* Required work: Below this line is a set of entries; quote exactly the lines from the line that contains "Open DU Meter Help with question mark" to the line that contains "Click sender name", both lines included.

* Task data:
* * * * * * * * *

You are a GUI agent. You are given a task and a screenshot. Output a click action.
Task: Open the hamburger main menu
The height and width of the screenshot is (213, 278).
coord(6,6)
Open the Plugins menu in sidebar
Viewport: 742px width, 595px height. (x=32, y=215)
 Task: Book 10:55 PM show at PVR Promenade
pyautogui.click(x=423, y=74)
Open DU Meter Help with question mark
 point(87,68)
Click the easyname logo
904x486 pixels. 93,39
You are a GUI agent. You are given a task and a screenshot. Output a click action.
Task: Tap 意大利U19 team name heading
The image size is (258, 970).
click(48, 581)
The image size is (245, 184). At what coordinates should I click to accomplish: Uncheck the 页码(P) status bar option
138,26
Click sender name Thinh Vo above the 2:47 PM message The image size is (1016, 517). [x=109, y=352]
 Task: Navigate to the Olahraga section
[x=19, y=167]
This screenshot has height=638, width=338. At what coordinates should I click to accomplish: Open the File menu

* * * * * * * * *

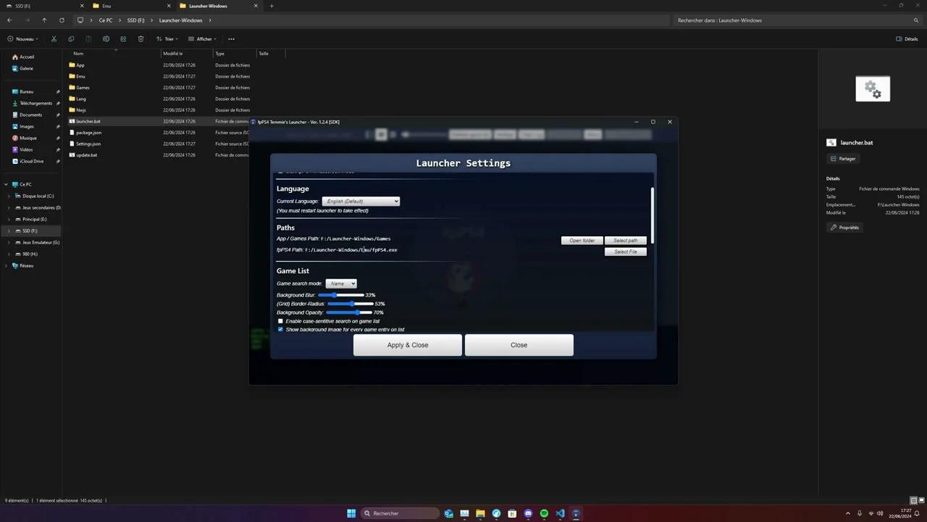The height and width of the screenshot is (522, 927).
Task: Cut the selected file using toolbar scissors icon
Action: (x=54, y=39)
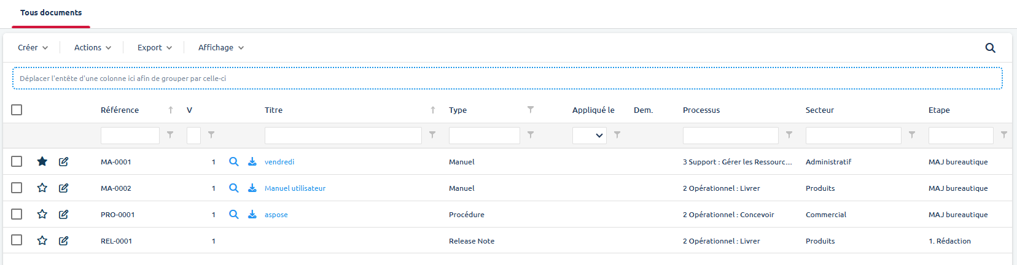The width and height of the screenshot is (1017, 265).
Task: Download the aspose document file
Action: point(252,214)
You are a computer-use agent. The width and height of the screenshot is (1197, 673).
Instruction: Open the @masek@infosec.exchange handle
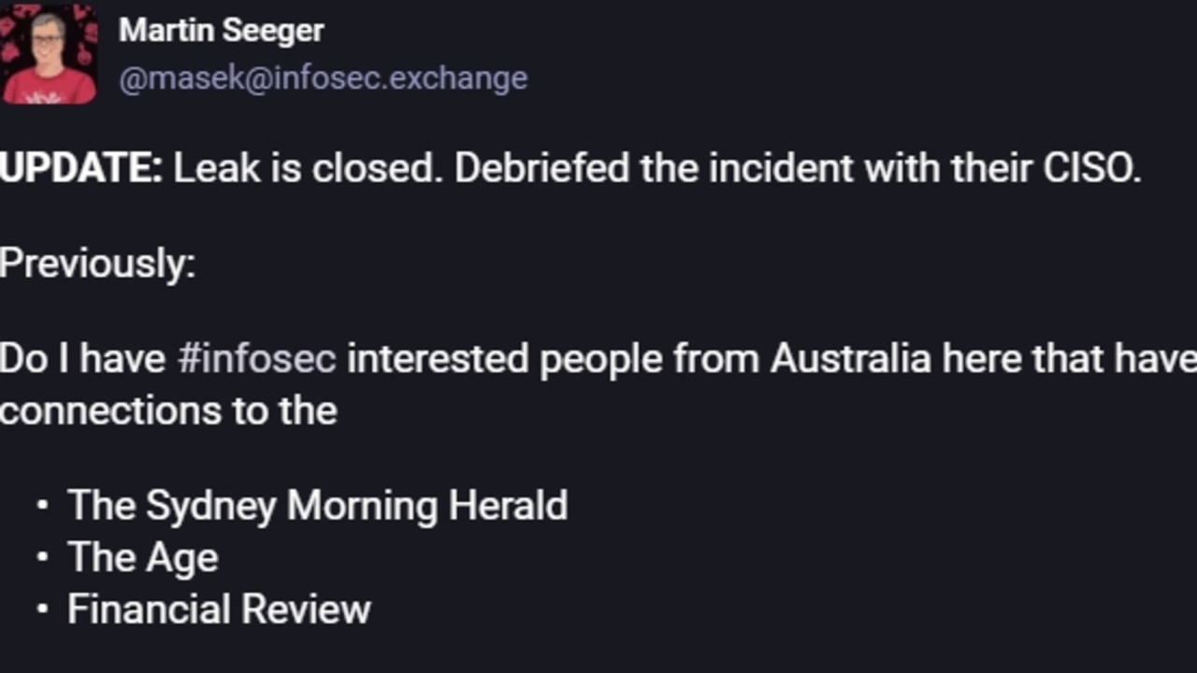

* * * * * * * * *

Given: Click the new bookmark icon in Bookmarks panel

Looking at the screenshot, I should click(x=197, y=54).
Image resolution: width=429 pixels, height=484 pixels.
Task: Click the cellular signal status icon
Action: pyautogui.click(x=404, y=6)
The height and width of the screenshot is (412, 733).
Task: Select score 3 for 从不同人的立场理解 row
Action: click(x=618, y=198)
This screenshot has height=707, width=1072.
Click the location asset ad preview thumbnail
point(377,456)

* * * * * * * * *

* Response area:
Open DU Meter Help with question mark
 point(87,68)
Click the easyname logo
904x486 pixels. 93,39
You are a GUI agent. You are given a task and a screenshot. Output a click action.
Task: Tap 意大利U19 team name heading
The image size is (258, 970).
click(48, 581)
The image size is (245, 184). At what coordinates should I click to accomplish: Uncheck the 页码(P) status bar option
138,26
Click sender name Thinh Vo above the 2:47 PM message The image size is (1016, 517). [x=109, y=352]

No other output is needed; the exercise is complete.